Why you should care about rising correlations

The market selloff on Tuesday significantly raised stock correlations that had been declining since June — a potentially worrying sign.

As Business Insider reports, it’s a reflection of a broad selloff, with many institutional investors fleeing the market at the same time. It’s a reason to keep an eye out for a shift to a more risk-averse trading environment and greater headline risk.

In other words, the implied correlations appear to be pointing to the risk of a broad stock selloff in the coming months.

The chart above was put together by Matthew Boesler at Business Insider. It measures the implied correlation of the S&P 500 Index. As you can see, Tuesday’s move was among the biggest one-day spikes in the index over the past two years.


Source: Business Insider, Bloomberg

It may be just a blip, or it could begin to reverse the four-month trend of lower correlations that corresponded with a stock rally, and arguably provided increased opportunities for individual stock-picking.

Here’s what it could mean specifically for market direction: Research by Boston College economist Hongtao Zhou suggests that weekly implied correlation changes can be used to improve the forecasting of short to mid-term S&P 500 direction.

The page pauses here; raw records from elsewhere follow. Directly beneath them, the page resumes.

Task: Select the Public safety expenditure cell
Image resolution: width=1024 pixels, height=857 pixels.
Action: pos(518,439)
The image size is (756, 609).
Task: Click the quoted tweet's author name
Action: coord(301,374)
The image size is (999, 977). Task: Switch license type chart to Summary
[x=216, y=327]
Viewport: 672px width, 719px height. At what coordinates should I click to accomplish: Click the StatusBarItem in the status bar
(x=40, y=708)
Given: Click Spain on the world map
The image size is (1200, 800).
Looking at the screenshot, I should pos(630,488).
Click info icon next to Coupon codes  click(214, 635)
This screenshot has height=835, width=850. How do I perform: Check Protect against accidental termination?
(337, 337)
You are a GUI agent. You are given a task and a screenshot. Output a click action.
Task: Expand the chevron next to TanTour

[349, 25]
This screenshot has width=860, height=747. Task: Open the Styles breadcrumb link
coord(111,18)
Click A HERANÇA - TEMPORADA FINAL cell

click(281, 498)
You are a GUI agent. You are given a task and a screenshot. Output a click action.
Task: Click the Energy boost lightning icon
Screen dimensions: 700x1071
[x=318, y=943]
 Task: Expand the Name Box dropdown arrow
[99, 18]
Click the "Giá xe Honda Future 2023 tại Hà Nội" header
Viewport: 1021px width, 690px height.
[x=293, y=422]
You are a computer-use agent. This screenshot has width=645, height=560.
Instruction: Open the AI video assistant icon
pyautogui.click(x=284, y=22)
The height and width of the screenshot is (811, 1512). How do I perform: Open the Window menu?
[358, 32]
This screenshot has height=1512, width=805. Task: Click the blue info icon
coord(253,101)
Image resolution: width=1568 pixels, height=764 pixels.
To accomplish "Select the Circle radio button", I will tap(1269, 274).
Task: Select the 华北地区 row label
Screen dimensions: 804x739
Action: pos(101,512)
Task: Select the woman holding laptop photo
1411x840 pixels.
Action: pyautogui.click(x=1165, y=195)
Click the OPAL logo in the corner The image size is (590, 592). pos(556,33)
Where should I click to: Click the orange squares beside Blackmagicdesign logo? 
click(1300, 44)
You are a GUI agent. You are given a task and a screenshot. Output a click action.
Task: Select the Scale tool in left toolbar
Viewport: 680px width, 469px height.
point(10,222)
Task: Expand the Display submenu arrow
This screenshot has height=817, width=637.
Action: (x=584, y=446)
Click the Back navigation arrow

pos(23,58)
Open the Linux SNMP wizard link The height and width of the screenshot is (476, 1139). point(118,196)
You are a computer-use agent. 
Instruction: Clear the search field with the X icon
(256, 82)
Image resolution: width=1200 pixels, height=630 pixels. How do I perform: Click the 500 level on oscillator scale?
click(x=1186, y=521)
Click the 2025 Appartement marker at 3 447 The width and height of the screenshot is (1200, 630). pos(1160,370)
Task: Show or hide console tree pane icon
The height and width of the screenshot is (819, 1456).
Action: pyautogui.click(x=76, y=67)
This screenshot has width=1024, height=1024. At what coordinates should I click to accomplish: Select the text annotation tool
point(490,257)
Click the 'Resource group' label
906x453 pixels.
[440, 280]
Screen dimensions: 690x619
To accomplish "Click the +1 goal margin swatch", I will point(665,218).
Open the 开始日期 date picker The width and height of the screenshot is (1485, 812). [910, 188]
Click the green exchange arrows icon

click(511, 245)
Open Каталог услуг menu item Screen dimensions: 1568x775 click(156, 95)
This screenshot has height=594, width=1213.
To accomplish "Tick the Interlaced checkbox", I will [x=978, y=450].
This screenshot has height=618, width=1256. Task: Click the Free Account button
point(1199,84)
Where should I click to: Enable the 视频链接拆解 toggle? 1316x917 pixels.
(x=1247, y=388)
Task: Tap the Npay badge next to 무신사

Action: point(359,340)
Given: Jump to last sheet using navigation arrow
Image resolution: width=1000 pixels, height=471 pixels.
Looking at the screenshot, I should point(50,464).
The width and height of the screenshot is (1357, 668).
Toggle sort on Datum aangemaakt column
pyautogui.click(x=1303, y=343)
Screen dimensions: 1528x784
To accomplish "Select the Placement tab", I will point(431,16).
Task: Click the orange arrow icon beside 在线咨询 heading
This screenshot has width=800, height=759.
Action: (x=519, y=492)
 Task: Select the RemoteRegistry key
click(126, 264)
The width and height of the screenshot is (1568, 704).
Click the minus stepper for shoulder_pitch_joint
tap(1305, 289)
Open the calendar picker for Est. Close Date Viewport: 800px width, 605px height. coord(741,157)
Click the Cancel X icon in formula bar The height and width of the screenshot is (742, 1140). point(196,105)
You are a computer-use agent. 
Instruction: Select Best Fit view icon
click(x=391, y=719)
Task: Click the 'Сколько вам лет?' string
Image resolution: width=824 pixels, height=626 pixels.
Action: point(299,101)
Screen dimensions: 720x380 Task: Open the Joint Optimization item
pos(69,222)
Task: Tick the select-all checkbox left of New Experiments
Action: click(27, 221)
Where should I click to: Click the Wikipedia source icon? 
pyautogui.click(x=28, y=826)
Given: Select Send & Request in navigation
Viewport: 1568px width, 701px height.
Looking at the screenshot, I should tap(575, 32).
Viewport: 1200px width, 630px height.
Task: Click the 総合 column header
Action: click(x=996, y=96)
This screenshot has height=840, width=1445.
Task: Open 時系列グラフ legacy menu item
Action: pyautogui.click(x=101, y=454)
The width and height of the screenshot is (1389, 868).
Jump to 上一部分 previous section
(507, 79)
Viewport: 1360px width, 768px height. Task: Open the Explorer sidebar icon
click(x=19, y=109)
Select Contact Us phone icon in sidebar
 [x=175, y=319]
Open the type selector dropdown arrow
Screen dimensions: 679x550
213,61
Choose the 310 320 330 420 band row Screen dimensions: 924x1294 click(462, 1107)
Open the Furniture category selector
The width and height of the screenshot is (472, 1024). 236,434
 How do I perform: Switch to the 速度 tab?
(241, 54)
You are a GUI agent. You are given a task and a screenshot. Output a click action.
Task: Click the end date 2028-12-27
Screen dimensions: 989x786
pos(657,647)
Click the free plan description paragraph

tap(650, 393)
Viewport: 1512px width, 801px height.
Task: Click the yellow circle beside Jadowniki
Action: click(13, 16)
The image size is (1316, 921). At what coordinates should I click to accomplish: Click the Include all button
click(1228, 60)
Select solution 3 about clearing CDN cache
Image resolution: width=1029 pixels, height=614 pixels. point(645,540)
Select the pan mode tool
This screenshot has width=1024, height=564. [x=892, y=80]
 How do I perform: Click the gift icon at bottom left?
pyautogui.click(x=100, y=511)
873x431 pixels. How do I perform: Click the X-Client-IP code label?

Also, a market slump with a strengthened average correlation tends to follow its downward path for 7 to 10 months.

It’s too early to tell just how big of an impact a one-day selloff might have. Keep in mind, Zhou’s study looked at implied correlation changes on a weekly basis, and we’re now at midweek.

That said, the near-term shift in implied correlations is reason enough to watch the ICJ more closely in the coming days and weeks.